Opamp oscillator with amplitude stabilization

Thread Starter

xxxyyyba

Joined Aug 7, 2012
289
It is known R4=R5=1.2k. My task is to calculate amplitude of oscillations at v0:

limmm.png

Opamp and diodes are ideal.

I did analysis of circuit without amplitude stabilization and I got oscillation frequency, but I cant figure out how diodes stabilize amplitude in this circuit.
Any sugestion?
Thanks in advance.

Edit: I simulated this circuit in Multisim:

sim.png

It looks like amplitude is 8.954*sqrt(2)V.
One strange thing: how can voltage on diode be 3.409V ??
I was thought that when diode is direct biased, voltage drop on it is about 0.7V.
 
Last edited:

Jony130

Joined Feb 17, 2009
5,487
All you need is to find Va and Vb voltage at point when D1 or D2 conducts.
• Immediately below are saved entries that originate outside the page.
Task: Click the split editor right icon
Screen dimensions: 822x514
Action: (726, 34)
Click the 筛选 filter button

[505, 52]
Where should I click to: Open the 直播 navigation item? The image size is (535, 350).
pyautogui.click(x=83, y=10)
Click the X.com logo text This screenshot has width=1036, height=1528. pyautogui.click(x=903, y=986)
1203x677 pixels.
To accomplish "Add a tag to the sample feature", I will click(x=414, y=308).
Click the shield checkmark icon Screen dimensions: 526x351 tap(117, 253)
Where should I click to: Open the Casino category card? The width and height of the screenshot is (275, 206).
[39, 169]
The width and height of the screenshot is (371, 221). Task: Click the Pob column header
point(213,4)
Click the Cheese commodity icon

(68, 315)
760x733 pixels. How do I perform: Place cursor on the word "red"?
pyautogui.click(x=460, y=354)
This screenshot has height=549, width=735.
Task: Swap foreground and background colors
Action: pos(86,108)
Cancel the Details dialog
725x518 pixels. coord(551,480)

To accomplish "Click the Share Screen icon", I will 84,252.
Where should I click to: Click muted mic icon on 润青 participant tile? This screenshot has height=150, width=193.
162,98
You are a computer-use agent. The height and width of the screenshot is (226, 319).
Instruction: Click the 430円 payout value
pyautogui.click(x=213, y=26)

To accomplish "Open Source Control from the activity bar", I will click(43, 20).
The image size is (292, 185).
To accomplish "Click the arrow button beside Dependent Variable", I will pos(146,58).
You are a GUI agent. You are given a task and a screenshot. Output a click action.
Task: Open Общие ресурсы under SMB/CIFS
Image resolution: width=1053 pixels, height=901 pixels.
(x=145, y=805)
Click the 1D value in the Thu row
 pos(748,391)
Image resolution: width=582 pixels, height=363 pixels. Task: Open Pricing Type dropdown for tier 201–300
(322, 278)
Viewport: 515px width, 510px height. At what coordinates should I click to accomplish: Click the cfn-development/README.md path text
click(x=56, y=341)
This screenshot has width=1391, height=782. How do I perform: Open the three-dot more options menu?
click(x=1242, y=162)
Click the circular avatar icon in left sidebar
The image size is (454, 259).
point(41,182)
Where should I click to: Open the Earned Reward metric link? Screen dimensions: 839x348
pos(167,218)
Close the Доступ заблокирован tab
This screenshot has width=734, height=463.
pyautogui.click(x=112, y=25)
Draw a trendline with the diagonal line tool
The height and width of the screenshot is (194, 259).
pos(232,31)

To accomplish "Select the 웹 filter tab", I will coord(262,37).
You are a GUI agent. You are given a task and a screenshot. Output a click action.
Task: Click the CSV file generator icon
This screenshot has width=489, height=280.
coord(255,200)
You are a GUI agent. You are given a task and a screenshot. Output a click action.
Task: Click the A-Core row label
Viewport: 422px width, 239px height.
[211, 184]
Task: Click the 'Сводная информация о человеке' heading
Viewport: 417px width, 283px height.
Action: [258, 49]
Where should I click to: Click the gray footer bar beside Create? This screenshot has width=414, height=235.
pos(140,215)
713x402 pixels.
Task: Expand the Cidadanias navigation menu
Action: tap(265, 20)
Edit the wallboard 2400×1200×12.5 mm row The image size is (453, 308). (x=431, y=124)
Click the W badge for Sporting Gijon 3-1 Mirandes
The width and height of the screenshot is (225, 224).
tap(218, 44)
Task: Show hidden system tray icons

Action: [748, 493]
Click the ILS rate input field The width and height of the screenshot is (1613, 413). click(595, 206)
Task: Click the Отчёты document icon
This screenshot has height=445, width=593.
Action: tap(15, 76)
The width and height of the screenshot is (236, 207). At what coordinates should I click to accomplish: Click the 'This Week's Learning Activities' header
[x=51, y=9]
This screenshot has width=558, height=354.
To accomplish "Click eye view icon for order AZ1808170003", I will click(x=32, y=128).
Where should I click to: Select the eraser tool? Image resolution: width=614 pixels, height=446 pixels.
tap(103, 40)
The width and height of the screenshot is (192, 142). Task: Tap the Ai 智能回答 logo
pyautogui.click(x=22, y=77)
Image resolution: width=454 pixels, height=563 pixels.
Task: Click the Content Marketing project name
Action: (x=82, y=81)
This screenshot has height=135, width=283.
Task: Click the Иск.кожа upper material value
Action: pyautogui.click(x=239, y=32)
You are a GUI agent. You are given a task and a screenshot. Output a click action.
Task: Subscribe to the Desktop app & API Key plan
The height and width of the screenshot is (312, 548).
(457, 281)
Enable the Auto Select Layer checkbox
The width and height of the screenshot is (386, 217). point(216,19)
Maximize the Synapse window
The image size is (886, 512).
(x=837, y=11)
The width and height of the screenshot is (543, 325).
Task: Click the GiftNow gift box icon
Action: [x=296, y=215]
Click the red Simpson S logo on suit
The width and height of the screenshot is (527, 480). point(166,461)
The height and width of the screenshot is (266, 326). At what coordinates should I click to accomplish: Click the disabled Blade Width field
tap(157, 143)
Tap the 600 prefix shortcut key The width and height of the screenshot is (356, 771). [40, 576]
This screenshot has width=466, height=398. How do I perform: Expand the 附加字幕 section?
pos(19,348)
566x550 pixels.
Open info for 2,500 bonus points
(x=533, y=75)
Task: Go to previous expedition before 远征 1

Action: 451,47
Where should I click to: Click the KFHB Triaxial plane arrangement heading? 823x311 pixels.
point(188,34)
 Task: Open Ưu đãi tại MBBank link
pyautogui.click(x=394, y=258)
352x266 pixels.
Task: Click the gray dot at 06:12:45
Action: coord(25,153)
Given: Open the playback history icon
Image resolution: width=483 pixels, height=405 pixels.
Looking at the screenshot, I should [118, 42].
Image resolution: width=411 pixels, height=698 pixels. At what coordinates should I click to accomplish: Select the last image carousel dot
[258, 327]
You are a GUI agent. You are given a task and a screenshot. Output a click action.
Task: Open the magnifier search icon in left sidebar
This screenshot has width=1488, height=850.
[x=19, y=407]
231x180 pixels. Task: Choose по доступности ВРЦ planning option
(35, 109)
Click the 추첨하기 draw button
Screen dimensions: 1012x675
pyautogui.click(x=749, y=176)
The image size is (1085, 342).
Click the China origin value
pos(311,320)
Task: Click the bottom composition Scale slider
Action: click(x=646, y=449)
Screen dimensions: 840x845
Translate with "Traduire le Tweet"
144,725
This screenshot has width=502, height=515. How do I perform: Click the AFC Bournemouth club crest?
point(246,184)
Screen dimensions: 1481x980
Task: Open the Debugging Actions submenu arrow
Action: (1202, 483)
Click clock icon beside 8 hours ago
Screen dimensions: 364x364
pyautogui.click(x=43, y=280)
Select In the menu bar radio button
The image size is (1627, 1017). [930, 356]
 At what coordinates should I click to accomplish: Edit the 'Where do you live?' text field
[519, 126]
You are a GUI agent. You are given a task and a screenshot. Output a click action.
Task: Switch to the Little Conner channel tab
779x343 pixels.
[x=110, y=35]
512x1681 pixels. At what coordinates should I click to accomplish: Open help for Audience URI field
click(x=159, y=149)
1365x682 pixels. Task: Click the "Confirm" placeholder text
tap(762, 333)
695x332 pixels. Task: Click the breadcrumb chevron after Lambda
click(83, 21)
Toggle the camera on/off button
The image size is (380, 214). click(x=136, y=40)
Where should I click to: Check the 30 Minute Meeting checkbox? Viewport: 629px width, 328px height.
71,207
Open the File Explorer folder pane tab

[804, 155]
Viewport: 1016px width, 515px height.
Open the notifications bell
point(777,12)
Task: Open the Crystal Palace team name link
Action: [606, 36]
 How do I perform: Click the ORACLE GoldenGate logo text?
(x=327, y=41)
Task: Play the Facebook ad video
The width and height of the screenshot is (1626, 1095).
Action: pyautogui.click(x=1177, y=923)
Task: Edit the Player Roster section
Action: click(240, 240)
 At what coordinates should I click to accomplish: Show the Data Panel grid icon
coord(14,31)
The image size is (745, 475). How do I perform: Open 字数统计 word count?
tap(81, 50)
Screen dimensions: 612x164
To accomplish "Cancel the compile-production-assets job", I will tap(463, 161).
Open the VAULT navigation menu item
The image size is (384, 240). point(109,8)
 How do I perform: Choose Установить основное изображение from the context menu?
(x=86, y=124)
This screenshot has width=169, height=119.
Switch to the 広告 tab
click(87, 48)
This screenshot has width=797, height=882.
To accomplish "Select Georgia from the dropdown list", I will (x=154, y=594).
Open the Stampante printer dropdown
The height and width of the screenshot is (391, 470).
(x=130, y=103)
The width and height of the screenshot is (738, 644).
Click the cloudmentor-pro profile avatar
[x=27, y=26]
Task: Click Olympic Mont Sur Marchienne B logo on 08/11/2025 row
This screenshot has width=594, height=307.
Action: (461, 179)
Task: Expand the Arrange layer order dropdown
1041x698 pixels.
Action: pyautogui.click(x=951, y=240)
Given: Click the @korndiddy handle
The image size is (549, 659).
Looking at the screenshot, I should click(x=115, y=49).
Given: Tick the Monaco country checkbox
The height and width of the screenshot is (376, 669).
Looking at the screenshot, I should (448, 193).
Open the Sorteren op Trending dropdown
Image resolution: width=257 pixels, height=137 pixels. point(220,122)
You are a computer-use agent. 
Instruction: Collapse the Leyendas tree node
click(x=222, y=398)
Also notice that Va node will swing up and down together with Vo.
For example:
D1 will be ON if Va = V1 - 0.7V = V1 if Vd = 0V and we can use a superposition to find Va
Va = 15V*R4/(R3+R4) + Vo' *R3/(R3 + R4)
So we have
V1 = 15V*R4/(R3+R4) + Vo' *R3/(R3 + R4)
And V1 is ??
One strange thing: how can voltage on diode be 3.409V ??
I was thought that when diode is direct biased, voltage drop on it is about 0.7V
The AC voltmeter show RMS value across the diode. So when diode is ON Vd = 0.7V but when diode is OFF the diode voltage is not zero.
And this is why RMS values is much larger than 0.7V.
 

Thread Starter

xxxyyyba

Joined Aug 7, 2012
289
The AC voltmeter show RMS value across the diode. So when diode is ON Vd = 0.7V but when diode is OFF the diode voltage is not zero.
And this is why RMS values is much larger than 0.7V.
It's clear now.

All you need is to find Va and Vb voltage at point when D1 or D2 conducts. Also notice that Va node will swing up and down together with Vo.
For example:
D1 will be ON if Va = V1 - 0.7V = V1 if Vd = 0V and we can use a superposition to find Va
Va = 15V*R4/(R3+R4) + Vo' *R3/(R3 + R4)
So we have
V1 = 15V*R4/(R3+R4) + Vo' *R3/(R3 + R4)
And V1 is ??
If I understand, I should analyse two circuits (assuming ideal diodes are conducting):
First with shorted vo:

limmm.png
Second with shorted DC supplies:

123.png
Right?
 

Thread Starter

xxxyyyba

Joined Aug 7, 2012
289
I have problems with this example. Can you please explain how you got:
Va = 15V*R4/(R3+R4) + Vo' *R3/(R3 + R4)
?
You said that it is valid if we assume that D1 is on, but from equation it looks like you neglected current through D1 (and D2 is off)?
limmm.png
 

Jony130

Joined Feb 17, 2009
5,487
Yes I neglected the current through diode because we want to find the turn-on point.
For example for Vo = 1Vpeak we have -3.57143V at point Vb node and 5V at Va node. And V1 = Vo * R1/(R2 + R1) ≈ Vo/3 ≈ 0.33Vpeak
So as you can see both diodes are OFF. So 1Vpeak is not our answer. The diode will be ON for the point where Vb = Vo/3.
And this is why we need to assume that the current through diodes is still negligible.
So we can write
(Vo - Vb)/R5 ≈ (Vb - Vee)/R6 and Vb = Vo/3 (turn on point).
All we need is to solve for Vo.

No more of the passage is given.